The present study reveals that fresher and insufficient work experience is the third most leading cause of medication error and suggested by other researches also.(11, 14, 16, 17)J. Johnson and M. Thomas(2013) reported that years of experience act as a prevention for possible medication error. They reported that 35% samples had 8 years of clinical experience presenting 14.25 mean knowledge score where as 22.9% in 4-6 years' experience presenting the mean score 14.89.(18)Grandell-Neimi et.al reported continuous relationship of educational level, professional experience of nurses with medication errors.(19)

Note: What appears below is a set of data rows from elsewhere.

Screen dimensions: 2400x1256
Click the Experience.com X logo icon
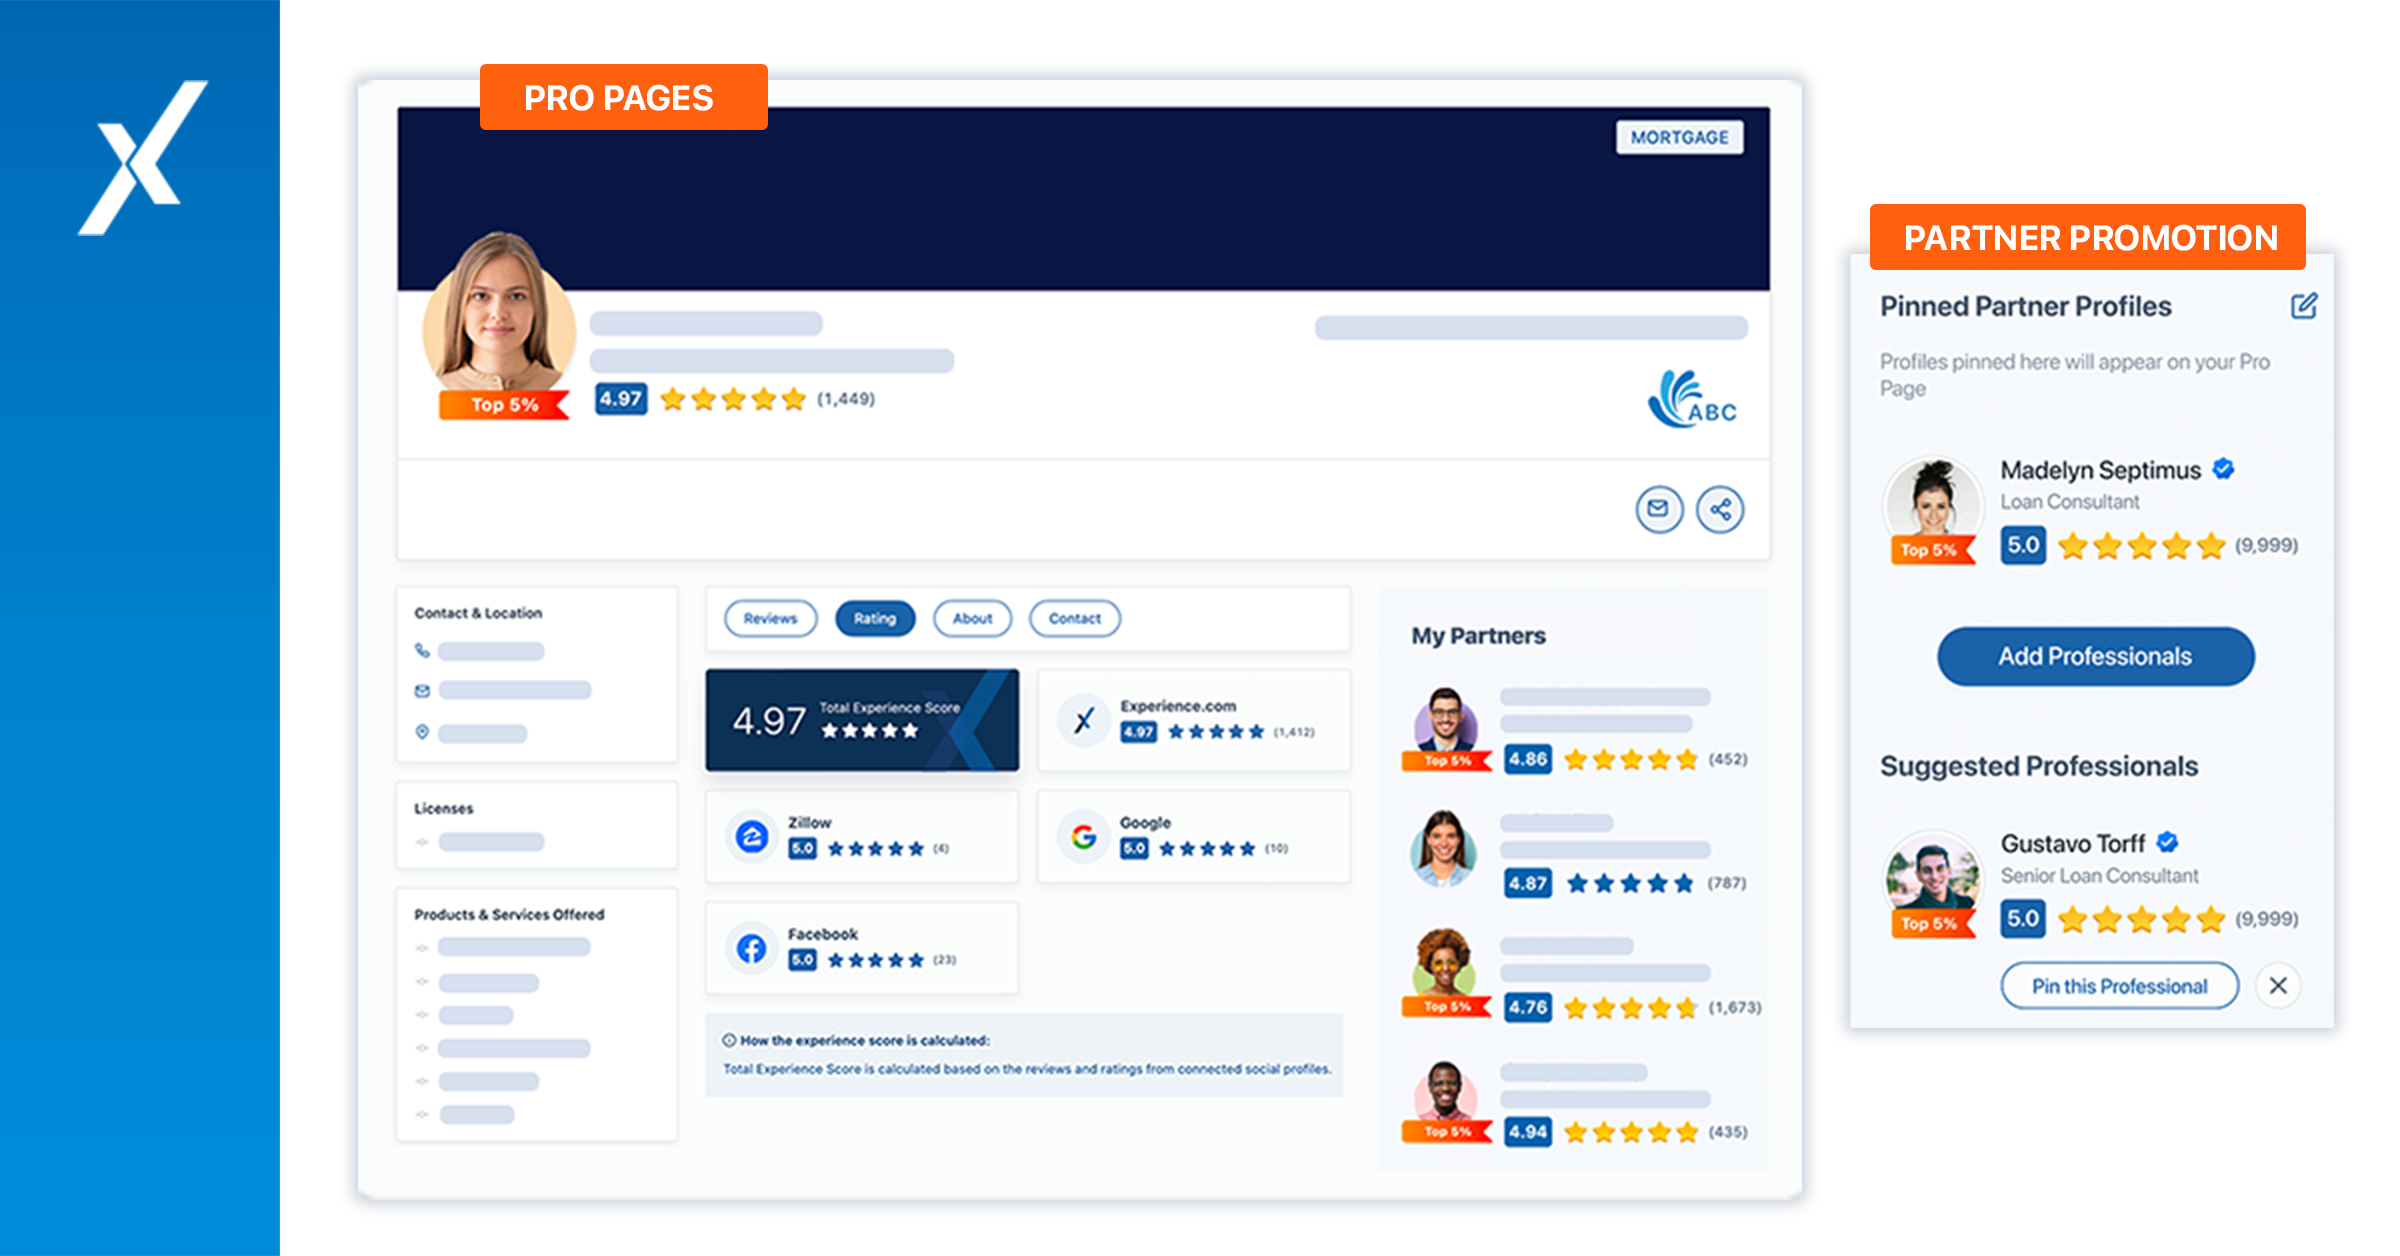[1084, 720]
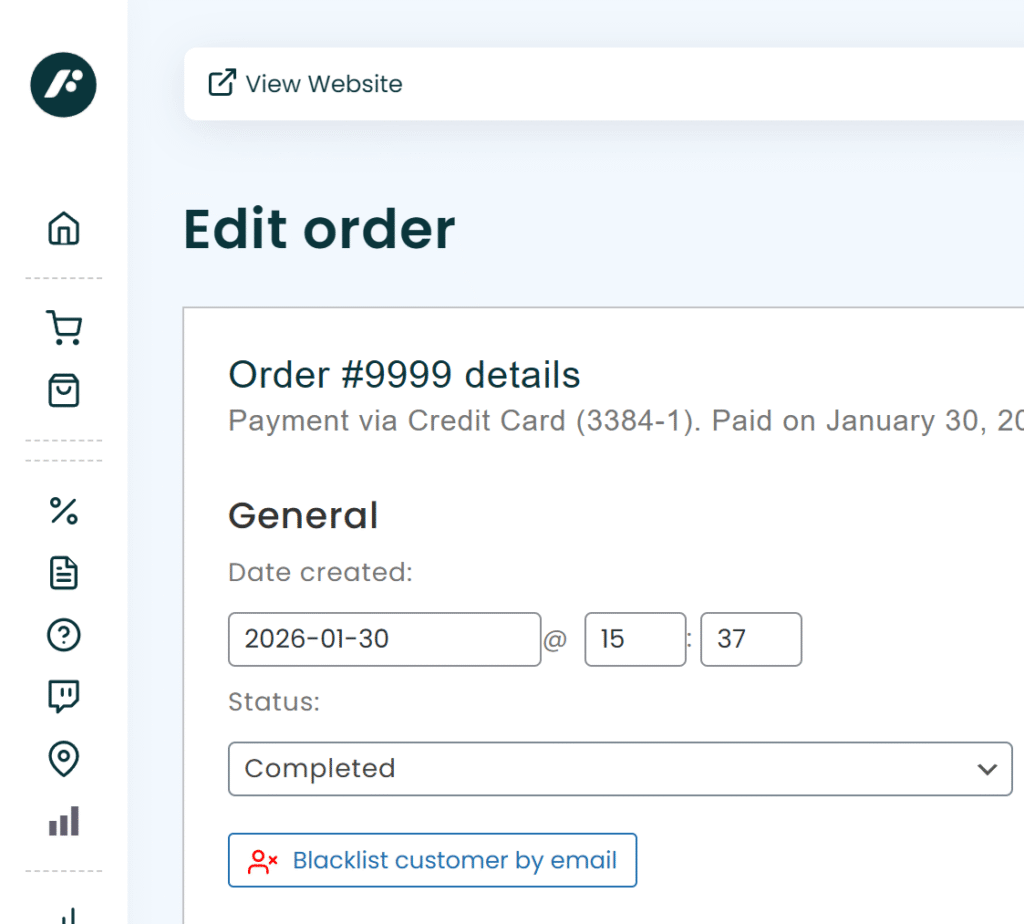The width and height of the screenshot is (1024, 924).
Task: Click the app logo in sidebar
Action: click(x=63, y=85)
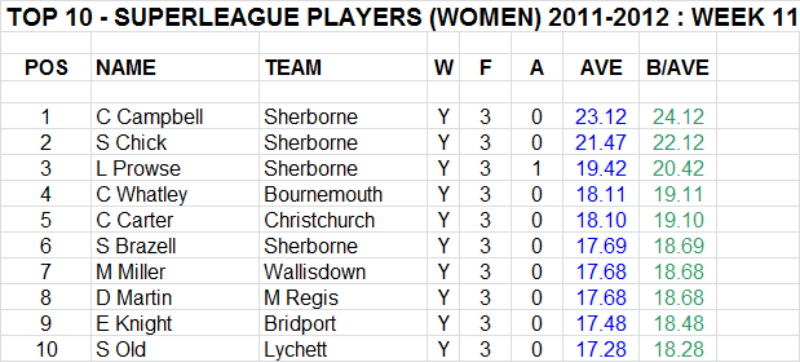Select the D Martin name cell

pos(175,297)
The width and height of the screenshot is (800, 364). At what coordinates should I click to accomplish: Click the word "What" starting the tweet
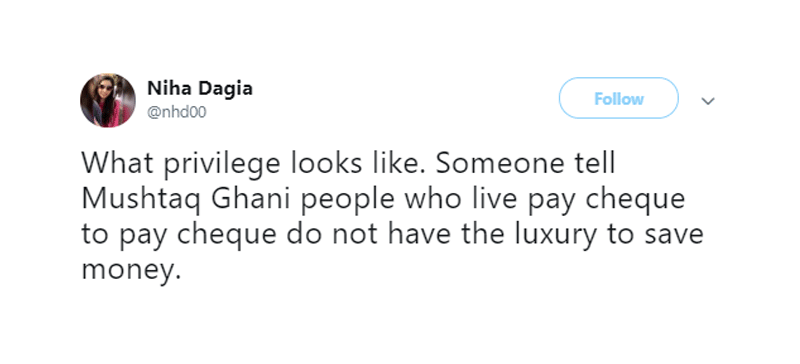click(x=109, y=164)
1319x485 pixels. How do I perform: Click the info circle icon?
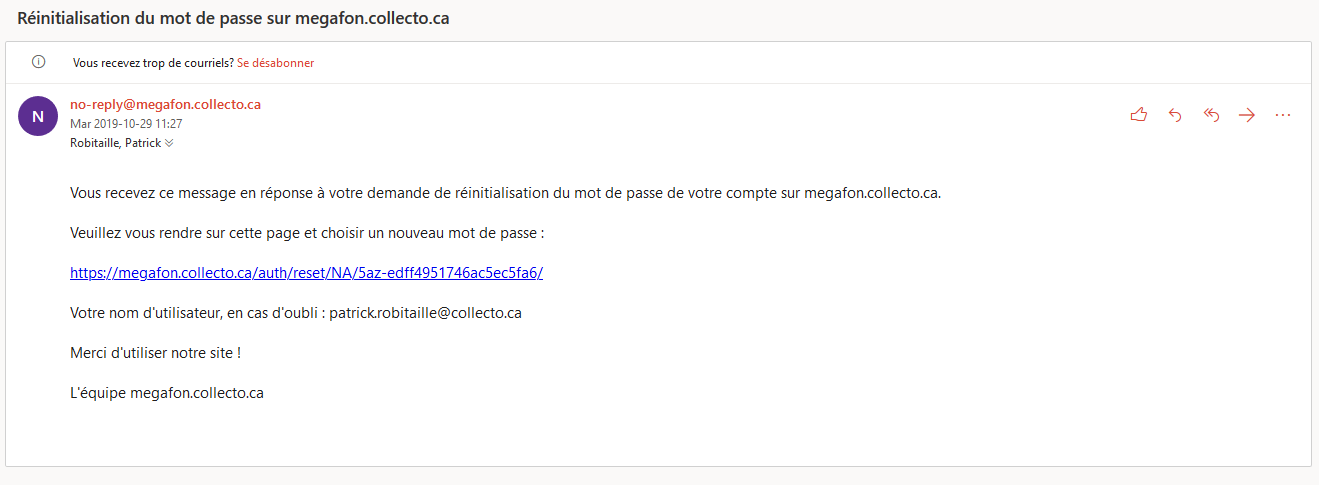(39, 62)
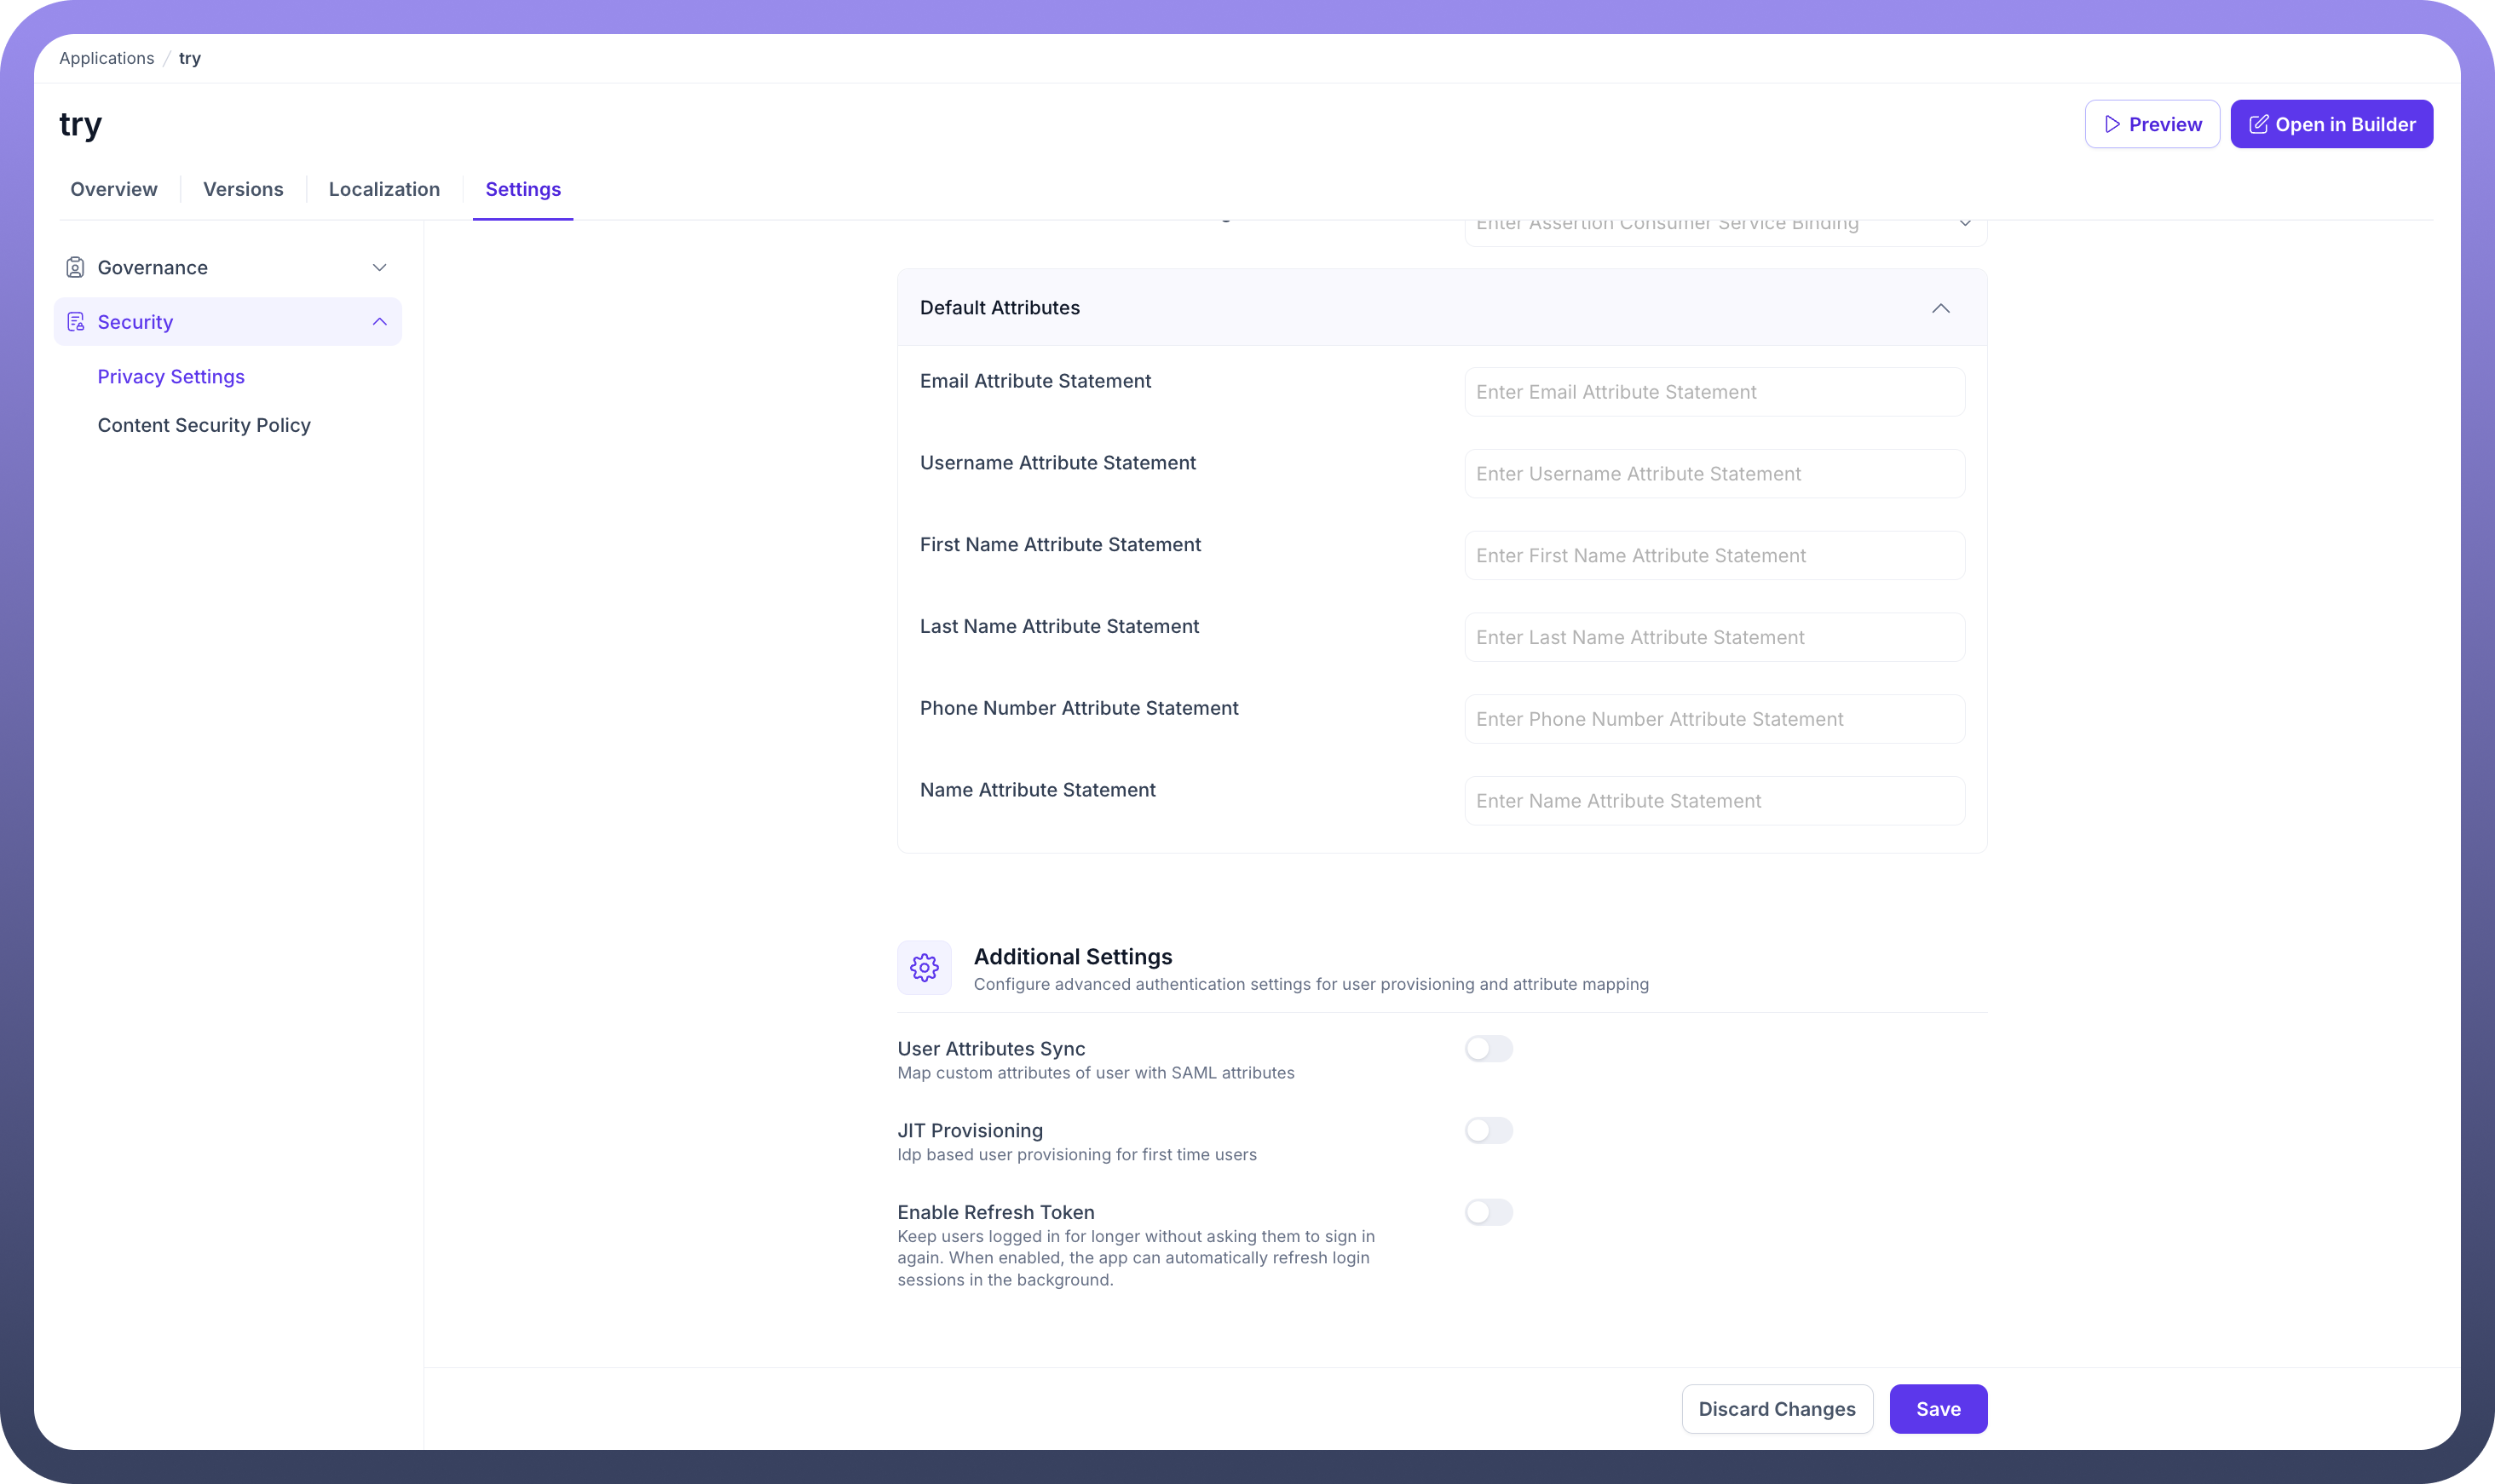Image resolution: width=2495 pixels, height=1484 pixels.
Task: Collapse the Security sidebar section chevron
Action: click(379, 322)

As per the findings there was no significant association in between knowledge score and demographic variables of staff nurses. As per M. A. Cheragi et al there was no significant relationship seen in between the demography of nurses(age, sex, gender, working experience) with knowledge scores of nurses of contributing factors of medication errors(P>0.05).(22)

Conclusion

Medication error is a grave situation for any health professional, nurses, to a great extent. Through the study it has been concluded that the majority of awareness is present within the nursing group, yet the possibility of awareness in medication error is lower than that of medication management. It has also been observed that the techniques for the prevention of so called medication errors and its awareness are substandard to the awareness to medication error. A prompt continuous nursing programs and awareness programs are a mandate to decrease the medication errors.